#### Excerpted data
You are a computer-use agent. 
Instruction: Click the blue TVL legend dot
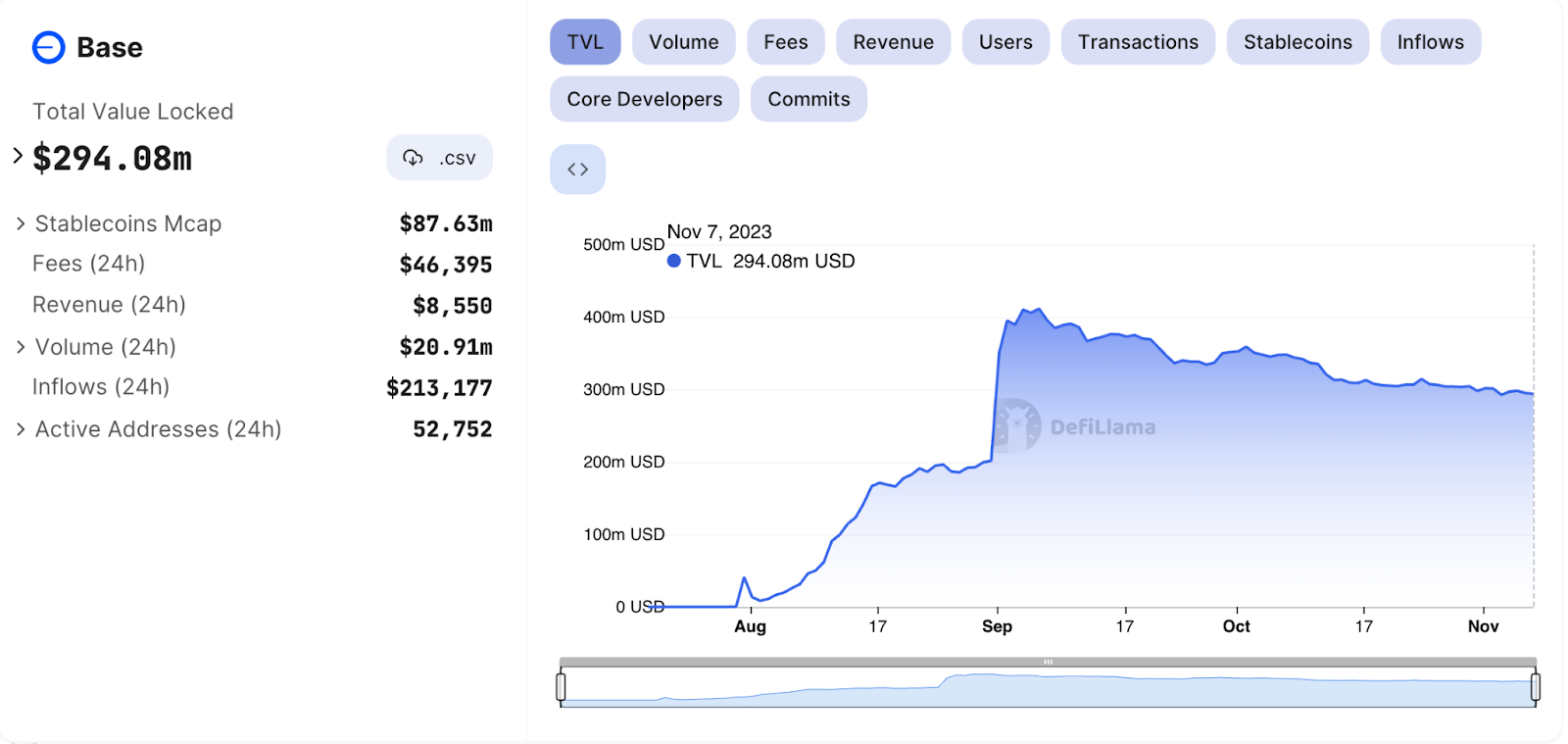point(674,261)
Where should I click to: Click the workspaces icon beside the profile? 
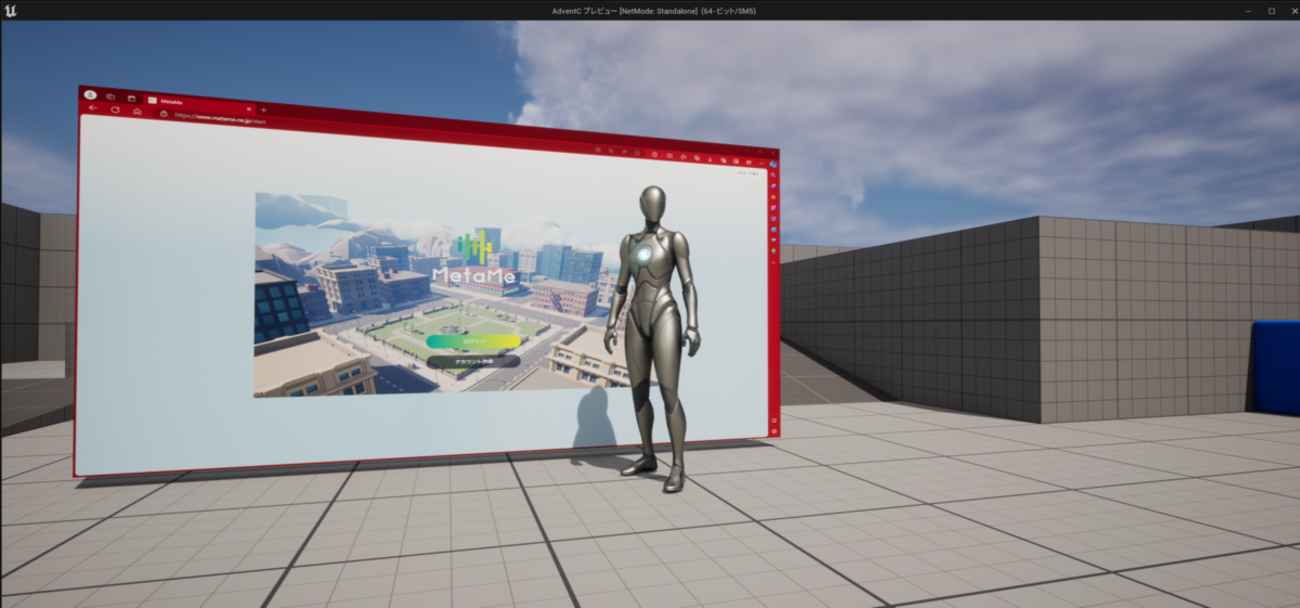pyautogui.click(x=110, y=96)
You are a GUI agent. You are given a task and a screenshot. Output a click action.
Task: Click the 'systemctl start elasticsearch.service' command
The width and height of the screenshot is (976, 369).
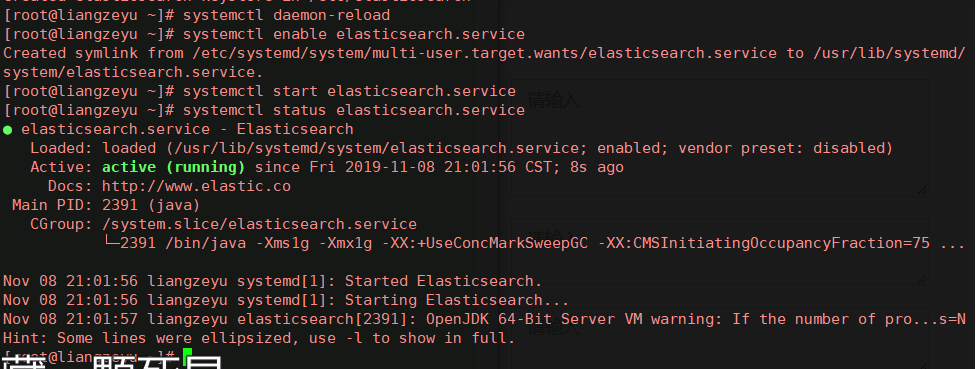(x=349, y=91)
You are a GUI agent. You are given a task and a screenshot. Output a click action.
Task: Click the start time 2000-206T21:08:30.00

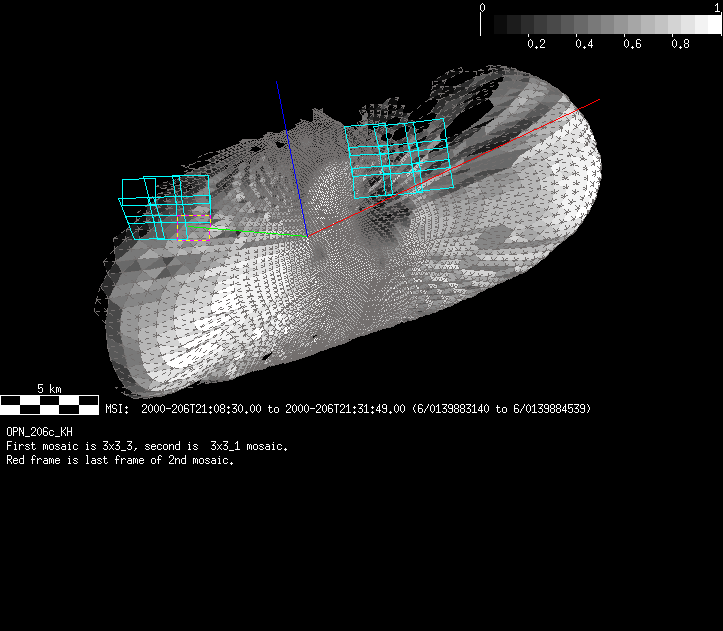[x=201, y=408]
########
#### Excerpted data
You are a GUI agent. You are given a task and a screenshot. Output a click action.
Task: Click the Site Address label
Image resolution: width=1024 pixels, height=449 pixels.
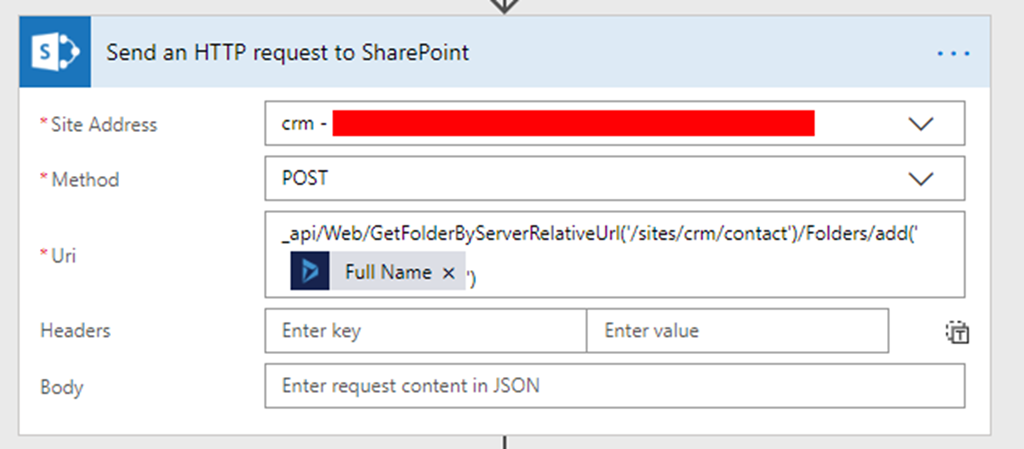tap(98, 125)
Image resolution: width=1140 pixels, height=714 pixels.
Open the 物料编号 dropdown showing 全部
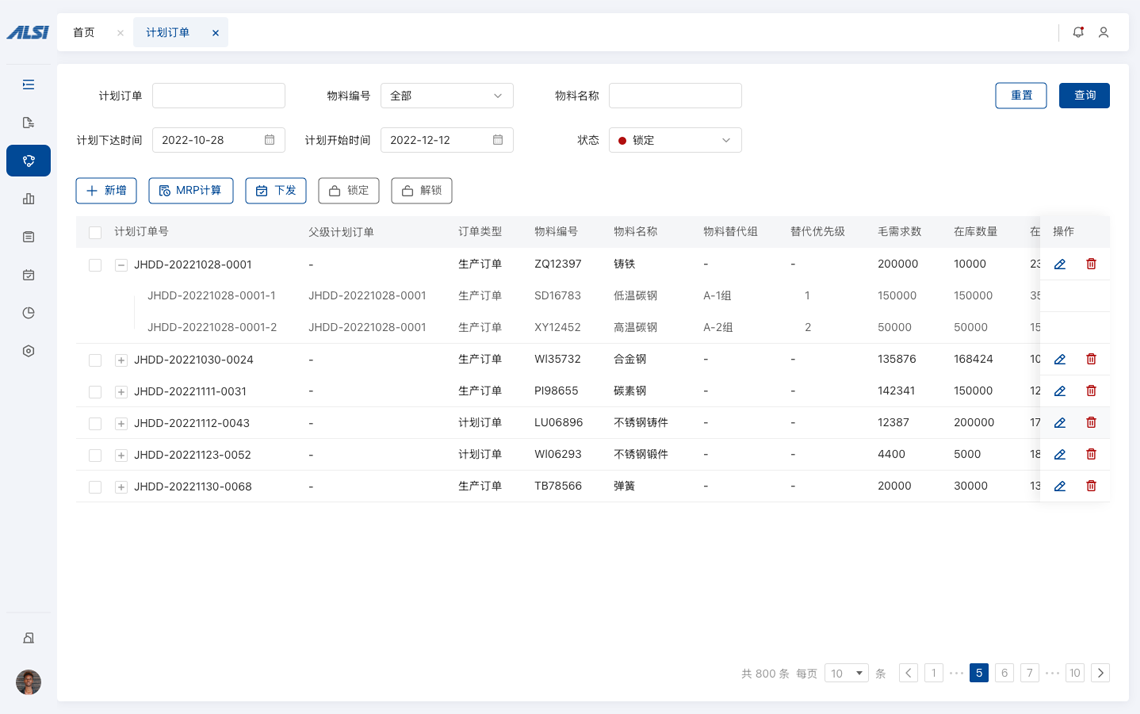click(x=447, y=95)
########
Look above for the line containing "You are a computer-use agent.", then write out every line from there down to the line containing "Task: Click the 'systemctl", that line included, with no pictures.

Answer box
You are a computer-use agent. 
Instruction: Click the blue TVL legend dot
point(674,261)
Where should I click to: Click the workspaces icon beside the profile? 
pyautogui.click(x=110, y=96)
You are a GUI agent. You are given a task and a screenshot. Output a click action.
Task: Click the 'systemctl start elasticsearch.service' command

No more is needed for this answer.